◆ **TASK**: Stopping at the line that holds "You are a computer-use agent. This", repeat the lines below exactly, starting from the very first and including that final line.

Stored items:
□ □ □

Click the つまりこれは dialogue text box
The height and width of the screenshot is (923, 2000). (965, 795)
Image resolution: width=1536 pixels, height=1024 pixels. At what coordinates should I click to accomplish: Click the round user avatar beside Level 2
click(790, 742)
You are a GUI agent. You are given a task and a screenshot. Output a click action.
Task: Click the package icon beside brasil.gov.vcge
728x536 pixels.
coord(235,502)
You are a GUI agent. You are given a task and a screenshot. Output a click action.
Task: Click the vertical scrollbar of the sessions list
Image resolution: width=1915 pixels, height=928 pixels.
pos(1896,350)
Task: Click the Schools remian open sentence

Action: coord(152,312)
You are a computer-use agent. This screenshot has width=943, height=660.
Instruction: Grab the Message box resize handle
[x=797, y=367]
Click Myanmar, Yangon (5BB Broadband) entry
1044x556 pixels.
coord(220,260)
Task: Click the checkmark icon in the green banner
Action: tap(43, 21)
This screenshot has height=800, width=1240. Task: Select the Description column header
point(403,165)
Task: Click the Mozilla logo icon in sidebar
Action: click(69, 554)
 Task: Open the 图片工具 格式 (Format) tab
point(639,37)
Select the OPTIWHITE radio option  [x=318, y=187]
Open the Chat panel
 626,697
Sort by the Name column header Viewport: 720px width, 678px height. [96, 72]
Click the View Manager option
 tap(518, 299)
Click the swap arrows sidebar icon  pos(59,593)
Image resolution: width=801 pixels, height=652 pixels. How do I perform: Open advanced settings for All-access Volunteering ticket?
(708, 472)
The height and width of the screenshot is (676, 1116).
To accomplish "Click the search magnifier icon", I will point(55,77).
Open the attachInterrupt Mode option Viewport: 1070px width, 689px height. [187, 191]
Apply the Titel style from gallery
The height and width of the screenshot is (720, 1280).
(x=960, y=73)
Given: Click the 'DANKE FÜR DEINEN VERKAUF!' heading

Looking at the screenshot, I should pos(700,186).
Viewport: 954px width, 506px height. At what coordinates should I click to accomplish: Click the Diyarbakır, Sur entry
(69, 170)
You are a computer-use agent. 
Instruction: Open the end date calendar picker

□ □ □

◆ **EXERCISE SOLUTION**:
Click the つまりこれは dialogue text box
The height and width of the screenshot is (923, 2000). (965, 795)
Image resolution: width=1536 pixels, height=1024 pixels. At what coordinates should I click to accomplish: Click the round user avatar beside Level 2
click(790, 742)
You are a GUI agent. You are given a task and a screenshot. Output a click action.
Task: Click the package icon beside brasil.gov.vcge
728x536 pixels.
coord(235,502)
You are a GUI agent. You are given a task and a screenshot. Output a click action.
Task: Click the vertical scrollbar of the sessions list
Image resolution: width=1915 pixels, height=928 pixels.
pos(1896,350)
Task: Click the Schools remian open sentence

Action: coord(152,312)
You are a computer-use agent. This screenshot has width=943, height=660.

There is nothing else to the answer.